Posted on 06/03/2009 6:31:08 AM PDT by Schnucki
The last decade have been a golden age for George Orwell and his greatest work, 1984. While the novel has always been prized, I remember a time when it was considered a great piece, but not a prescient one. As the age of genetic engineering dawned in he Nineties Huxley's Brave New World seemed far more accurate (though less well written).
And yet in 2009 Orwell's predictions seem more eerily true than ever. It is not so much the more obviously Soviet elements, like the economic poverty and the state brutality, that have turned out true - quite the opposite - as the mental straightjacketing.
In particular his predictions of "thoughtcrime" and "newspeak" have turned out very close to the mark, and for the latter one only has to read the Guardian Style Guide or look at the Biased BBC blog.
Thoughtcrime is a very dangerous concept, and is the reason why the Left-wing Orwell has become a hero not just to the centre-Right but also to the far-Right, or at least the anti-immigration Right (as well as libertarians, for obvious reason).

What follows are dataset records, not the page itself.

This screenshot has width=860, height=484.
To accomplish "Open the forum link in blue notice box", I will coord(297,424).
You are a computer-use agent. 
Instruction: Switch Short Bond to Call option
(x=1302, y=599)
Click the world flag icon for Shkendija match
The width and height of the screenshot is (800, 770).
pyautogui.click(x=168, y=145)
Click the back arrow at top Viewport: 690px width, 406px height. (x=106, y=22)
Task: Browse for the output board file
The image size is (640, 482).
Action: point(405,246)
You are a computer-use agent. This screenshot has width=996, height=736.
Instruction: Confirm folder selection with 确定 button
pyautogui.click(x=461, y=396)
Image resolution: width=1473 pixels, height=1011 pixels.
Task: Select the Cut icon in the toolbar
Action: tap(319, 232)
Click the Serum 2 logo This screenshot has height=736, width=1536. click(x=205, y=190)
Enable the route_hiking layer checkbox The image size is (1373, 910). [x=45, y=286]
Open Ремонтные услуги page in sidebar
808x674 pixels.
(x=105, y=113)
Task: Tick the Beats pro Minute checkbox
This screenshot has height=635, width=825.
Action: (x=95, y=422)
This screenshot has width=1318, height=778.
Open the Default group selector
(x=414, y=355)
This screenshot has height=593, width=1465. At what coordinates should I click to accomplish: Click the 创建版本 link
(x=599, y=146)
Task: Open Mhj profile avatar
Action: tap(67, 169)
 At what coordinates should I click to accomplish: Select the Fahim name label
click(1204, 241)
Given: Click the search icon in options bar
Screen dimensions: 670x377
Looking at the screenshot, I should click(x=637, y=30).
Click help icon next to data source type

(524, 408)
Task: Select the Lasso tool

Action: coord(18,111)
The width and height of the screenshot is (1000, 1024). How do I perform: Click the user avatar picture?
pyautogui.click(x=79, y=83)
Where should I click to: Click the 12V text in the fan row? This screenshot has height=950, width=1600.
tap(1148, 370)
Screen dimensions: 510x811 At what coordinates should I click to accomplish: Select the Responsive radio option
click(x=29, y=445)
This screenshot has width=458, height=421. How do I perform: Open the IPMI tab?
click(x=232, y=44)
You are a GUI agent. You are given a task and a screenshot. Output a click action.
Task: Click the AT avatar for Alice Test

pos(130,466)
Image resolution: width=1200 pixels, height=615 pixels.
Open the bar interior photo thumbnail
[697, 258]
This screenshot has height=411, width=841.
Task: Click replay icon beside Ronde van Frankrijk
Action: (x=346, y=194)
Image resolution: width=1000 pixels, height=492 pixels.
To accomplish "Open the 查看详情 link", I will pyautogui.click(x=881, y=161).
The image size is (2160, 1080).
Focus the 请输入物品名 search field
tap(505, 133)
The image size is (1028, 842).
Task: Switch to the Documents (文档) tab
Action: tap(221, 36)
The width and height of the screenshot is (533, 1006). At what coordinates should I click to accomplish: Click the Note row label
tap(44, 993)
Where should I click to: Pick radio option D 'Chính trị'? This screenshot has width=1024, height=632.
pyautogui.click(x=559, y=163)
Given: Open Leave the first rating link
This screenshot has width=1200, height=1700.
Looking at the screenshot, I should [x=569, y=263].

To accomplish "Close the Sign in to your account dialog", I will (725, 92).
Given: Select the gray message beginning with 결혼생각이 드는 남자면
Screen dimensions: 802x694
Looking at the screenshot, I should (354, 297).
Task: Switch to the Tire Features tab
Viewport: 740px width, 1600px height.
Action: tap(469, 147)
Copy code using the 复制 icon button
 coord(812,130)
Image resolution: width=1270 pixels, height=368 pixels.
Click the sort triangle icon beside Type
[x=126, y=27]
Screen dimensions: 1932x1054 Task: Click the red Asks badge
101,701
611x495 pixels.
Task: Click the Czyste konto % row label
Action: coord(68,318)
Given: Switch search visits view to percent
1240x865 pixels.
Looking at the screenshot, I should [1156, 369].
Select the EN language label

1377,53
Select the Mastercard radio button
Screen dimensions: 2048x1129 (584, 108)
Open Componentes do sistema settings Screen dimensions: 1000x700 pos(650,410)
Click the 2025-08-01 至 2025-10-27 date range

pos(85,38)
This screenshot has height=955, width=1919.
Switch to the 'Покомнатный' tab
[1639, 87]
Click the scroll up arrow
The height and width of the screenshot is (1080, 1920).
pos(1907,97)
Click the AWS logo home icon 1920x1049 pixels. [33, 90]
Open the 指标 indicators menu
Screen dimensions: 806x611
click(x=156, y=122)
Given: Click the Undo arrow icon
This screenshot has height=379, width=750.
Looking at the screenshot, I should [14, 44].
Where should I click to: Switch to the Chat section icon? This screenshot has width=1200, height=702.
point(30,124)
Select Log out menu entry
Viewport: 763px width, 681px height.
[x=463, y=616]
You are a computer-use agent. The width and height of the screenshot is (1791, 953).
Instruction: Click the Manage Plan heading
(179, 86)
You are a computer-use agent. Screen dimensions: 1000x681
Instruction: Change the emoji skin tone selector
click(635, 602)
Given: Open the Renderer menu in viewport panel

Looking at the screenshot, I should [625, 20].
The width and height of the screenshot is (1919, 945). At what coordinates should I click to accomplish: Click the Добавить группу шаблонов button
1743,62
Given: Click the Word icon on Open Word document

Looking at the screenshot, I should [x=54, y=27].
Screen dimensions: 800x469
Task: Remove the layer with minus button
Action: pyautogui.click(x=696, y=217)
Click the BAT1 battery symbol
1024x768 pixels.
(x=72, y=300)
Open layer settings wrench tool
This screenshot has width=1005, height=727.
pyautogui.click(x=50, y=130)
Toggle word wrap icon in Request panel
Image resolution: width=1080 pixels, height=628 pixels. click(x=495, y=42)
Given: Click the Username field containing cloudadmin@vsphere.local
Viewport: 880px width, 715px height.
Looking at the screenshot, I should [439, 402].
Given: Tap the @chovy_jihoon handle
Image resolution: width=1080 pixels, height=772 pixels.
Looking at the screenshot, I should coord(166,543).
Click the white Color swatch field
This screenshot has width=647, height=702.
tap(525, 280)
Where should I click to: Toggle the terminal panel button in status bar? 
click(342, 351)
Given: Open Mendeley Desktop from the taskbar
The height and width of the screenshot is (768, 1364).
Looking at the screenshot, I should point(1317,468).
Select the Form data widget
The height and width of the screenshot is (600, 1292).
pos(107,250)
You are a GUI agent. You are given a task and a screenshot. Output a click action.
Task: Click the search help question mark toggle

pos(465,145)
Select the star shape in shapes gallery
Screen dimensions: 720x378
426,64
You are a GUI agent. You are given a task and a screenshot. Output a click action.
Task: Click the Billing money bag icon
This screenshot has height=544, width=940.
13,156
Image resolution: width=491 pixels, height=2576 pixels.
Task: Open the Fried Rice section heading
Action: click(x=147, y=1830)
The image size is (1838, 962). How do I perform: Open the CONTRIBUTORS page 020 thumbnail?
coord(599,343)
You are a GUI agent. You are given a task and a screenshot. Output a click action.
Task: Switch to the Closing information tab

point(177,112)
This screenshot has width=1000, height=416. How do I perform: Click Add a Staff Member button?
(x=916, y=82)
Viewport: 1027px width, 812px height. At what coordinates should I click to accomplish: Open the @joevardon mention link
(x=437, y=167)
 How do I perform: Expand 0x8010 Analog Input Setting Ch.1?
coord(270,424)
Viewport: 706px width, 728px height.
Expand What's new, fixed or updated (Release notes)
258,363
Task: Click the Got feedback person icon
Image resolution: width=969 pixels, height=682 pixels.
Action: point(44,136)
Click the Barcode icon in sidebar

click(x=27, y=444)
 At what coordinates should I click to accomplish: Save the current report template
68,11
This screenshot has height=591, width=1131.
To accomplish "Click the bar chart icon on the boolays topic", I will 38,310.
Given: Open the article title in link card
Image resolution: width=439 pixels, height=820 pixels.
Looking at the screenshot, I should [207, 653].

Orwell could not have foreseen how race would come to obsess western thinking, so that racism would be considered the worst thoughtcrime of all. The road to hell is paved with good intentions and the fight against racism, a righteous cause, has become a pretext to clamp down on individual freedom and quash dissent.
The Mapherson report in 1999 introduced the idea of thoughtcrime into the law by introducing the concept that if a crime was perceived to be racist, even if there was no proof, than it must be so. It was a huge blow against individual freedom, and done for the best of reasons.